■ Activity
Starting at the first line of the data below, repeat each line word for word up to and including the line with "Données personnelles (825, 1154)".

Stored data
*** Block opens ***

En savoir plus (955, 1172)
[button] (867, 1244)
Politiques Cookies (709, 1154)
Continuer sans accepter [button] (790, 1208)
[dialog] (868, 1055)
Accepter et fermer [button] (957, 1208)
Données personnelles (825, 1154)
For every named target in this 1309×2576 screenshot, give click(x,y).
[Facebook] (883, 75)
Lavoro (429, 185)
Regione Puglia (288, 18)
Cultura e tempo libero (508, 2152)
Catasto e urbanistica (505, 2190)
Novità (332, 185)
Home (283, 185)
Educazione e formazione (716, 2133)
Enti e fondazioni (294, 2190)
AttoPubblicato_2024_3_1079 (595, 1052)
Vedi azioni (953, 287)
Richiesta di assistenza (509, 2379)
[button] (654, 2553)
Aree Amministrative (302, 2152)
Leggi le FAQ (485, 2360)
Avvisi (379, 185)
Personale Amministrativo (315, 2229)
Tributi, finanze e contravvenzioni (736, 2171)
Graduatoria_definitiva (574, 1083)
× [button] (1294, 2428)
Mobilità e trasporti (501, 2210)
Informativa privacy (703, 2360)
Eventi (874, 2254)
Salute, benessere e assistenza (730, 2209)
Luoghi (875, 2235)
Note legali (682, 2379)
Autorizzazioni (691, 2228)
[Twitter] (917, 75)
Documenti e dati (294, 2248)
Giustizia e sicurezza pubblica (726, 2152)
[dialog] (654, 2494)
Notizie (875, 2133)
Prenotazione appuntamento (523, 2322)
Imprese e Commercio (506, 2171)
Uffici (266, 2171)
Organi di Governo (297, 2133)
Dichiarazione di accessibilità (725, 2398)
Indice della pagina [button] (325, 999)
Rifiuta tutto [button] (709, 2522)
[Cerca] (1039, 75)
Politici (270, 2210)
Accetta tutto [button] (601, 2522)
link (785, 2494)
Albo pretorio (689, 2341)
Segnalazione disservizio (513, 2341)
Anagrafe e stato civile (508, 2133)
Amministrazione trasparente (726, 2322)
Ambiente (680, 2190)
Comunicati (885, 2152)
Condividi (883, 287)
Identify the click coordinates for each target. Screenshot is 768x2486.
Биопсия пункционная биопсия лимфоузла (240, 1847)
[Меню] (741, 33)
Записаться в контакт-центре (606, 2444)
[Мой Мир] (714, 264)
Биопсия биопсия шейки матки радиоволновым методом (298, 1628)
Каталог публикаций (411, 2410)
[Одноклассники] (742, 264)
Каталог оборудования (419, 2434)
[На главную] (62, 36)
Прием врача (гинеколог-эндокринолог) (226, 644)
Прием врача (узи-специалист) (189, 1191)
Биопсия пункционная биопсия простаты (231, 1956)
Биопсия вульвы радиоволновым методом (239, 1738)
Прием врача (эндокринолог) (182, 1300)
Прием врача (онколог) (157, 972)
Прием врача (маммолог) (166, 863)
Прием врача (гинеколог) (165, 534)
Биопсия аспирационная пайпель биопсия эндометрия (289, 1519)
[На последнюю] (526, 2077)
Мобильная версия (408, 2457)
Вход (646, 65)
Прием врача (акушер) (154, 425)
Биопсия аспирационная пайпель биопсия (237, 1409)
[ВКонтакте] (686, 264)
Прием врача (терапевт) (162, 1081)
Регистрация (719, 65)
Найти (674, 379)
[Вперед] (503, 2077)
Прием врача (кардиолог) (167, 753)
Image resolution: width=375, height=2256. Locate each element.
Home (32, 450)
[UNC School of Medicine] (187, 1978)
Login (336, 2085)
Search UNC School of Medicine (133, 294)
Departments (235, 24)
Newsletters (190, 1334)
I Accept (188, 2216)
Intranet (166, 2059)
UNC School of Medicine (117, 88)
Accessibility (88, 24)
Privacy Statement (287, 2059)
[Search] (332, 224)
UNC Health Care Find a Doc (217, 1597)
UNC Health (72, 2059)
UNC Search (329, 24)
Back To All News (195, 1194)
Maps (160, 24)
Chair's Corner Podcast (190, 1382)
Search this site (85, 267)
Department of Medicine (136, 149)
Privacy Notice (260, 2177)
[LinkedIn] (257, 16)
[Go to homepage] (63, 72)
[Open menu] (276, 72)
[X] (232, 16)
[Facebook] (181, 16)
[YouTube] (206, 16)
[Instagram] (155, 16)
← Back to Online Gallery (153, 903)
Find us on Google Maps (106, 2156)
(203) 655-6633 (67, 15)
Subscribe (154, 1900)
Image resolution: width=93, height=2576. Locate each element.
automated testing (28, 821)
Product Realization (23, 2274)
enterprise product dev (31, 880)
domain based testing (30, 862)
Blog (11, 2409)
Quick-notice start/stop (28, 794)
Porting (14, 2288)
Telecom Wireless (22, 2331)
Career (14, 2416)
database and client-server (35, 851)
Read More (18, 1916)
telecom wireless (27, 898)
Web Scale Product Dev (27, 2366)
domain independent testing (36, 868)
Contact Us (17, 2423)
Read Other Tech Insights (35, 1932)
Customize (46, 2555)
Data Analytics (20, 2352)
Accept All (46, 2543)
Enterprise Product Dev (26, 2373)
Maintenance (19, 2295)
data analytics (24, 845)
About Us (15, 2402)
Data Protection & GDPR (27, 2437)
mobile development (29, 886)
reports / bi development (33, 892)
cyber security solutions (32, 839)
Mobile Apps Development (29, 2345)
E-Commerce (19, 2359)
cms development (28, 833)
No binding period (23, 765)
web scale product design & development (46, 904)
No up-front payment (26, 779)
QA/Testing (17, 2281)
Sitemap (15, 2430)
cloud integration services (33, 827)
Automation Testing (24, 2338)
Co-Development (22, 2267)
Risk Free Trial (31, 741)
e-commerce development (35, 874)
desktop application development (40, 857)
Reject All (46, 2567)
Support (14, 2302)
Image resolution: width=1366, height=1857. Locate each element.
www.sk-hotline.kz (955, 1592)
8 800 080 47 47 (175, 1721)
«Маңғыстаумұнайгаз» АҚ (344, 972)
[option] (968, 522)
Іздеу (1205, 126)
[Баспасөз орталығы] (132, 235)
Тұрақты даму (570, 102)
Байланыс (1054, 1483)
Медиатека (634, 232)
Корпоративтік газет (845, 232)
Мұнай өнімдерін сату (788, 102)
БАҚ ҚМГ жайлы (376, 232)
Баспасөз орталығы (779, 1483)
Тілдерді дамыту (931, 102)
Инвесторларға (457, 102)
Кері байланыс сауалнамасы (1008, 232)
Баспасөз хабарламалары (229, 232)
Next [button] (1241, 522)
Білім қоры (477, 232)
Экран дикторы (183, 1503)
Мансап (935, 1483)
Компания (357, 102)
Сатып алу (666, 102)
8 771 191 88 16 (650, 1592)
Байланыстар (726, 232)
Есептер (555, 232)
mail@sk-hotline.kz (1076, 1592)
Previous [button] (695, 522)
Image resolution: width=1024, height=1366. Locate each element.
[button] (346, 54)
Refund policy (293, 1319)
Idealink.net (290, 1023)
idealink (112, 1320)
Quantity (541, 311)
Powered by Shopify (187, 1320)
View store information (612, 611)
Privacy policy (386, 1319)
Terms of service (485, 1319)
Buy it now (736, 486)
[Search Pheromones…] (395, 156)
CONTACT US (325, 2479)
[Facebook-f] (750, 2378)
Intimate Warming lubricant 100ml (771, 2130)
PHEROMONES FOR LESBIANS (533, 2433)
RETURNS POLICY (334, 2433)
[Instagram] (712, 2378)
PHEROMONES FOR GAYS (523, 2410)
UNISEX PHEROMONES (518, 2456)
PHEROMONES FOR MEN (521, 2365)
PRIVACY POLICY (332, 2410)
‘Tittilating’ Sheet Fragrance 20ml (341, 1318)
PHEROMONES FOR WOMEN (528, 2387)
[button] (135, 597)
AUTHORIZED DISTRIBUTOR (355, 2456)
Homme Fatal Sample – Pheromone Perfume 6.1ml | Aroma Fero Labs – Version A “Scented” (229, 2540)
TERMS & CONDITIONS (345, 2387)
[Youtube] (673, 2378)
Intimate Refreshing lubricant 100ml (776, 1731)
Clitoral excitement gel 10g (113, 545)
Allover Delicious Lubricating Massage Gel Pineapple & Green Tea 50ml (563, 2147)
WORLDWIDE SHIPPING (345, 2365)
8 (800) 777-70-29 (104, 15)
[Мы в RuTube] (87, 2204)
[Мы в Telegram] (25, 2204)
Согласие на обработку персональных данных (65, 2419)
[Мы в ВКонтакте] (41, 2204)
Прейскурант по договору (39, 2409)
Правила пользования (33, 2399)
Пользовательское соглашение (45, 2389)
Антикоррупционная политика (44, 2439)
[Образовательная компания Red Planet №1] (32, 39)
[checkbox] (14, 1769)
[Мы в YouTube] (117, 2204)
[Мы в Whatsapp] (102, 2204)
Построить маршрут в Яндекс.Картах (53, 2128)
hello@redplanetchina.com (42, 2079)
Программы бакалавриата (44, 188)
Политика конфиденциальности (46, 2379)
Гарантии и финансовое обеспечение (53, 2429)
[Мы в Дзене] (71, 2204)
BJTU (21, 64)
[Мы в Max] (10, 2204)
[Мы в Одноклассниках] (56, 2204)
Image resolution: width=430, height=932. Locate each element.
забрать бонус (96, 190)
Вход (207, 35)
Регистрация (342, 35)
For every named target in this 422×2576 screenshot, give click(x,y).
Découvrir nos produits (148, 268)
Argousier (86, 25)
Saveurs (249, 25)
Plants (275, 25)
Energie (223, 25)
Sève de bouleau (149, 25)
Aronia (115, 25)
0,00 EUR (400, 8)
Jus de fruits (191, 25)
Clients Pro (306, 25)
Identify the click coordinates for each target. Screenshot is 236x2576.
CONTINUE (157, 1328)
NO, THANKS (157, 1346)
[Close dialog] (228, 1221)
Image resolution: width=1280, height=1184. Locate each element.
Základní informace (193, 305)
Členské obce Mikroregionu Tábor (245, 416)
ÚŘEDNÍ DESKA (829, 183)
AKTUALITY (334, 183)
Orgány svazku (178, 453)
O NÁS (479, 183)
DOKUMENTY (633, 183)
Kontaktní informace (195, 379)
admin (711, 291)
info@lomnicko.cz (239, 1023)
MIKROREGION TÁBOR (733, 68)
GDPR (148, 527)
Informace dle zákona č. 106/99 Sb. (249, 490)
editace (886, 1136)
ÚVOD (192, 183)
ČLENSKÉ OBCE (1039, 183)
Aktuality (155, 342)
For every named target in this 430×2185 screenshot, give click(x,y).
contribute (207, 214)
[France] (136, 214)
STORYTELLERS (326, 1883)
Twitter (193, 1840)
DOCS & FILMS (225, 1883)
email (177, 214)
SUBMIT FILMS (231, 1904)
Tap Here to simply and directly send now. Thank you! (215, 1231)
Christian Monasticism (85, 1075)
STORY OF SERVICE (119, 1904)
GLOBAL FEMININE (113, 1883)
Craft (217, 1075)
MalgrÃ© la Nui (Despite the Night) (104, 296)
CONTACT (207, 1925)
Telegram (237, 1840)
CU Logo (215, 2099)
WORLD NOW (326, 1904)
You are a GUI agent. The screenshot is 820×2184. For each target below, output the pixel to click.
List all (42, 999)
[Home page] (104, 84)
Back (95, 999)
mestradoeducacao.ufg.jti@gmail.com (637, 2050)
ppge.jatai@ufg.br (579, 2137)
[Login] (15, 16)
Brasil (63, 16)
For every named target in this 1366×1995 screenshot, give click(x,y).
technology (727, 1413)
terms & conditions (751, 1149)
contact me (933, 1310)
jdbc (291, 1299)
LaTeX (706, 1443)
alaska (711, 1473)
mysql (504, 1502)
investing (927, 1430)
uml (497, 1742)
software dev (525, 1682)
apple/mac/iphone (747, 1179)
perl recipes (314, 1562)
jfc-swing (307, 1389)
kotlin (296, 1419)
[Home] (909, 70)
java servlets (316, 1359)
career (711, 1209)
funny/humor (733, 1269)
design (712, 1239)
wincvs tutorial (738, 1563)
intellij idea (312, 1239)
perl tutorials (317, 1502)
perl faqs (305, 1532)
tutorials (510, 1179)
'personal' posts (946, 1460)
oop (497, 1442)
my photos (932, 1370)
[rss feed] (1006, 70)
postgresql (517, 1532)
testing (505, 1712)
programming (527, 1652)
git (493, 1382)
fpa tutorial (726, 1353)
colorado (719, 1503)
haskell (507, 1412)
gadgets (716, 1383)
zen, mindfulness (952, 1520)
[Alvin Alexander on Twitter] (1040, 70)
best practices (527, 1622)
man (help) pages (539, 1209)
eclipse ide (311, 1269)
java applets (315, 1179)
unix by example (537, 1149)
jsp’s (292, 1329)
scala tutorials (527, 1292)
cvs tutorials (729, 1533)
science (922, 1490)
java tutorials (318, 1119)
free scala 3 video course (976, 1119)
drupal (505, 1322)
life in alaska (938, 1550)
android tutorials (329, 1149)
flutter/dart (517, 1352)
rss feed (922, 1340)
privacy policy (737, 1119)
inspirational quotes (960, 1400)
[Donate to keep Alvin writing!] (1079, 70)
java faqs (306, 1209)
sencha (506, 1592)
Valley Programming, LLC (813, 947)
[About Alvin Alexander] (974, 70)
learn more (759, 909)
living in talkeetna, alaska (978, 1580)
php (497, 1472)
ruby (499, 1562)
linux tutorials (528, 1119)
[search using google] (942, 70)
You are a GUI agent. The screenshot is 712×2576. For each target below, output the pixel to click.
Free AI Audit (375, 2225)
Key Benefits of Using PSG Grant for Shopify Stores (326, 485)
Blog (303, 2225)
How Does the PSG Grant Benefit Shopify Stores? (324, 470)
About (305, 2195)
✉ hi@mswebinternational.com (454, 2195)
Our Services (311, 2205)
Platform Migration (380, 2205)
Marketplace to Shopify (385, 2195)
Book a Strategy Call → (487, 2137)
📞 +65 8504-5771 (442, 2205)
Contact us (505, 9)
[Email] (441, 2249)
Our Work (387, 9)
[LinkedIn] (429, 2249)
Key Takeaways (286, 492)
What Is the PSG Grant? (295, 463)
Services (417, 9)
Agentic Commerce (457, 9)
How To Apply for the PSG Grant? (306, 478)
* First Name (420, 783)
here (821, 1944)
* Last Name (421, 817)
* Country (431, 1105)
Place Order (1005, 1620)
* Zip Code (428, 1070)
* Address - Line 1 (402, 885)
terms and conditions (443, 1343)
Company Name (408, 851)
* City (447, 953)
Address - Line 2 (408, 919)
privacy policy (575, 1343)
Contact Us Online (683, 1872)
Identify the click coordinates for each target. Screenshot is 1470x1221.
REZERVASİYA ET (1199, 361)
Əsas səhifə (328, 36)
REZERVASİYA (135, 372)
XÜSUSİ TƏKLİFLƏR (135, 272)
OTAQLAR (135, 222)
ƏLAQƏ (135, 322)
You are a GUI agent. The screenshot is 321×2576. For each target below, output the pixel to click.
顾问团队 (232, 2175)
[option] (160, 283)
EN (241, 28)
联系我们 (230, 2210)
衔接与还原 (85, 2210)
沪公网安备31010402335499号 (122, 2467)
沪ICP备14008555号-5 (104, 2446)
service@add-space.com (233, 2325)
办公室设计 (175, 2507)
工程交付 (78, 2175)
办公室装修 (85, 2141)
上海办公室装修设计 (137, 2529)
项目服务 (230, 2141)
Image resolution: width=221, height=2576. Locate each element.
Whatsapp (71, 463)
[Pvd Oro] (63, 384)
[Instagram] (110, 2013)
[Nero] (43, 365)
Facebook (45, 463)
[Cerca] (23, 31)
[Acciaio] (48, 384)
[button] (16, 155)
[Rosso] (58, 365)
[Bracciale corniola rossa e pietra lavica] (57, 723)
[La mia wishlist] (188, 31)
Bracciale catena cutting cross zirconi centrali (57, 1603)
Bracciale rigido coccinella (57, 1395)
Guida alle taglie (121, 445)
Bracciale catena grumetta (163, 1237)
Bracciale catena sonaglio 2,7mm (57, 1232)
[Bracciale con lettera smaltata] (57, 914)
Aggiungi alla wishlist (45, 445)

*** Block closes ***

■ Reply
En savoir plus (955, 1172)
[button] (867, 1244)
Politiques Cookies (709, 1154)
Continuer sans accepter [button] (790, 1208)
[dialog] (868, 1055)
Accepter et fermer [button] (957, 1208)
Données personnelles (825, 1154)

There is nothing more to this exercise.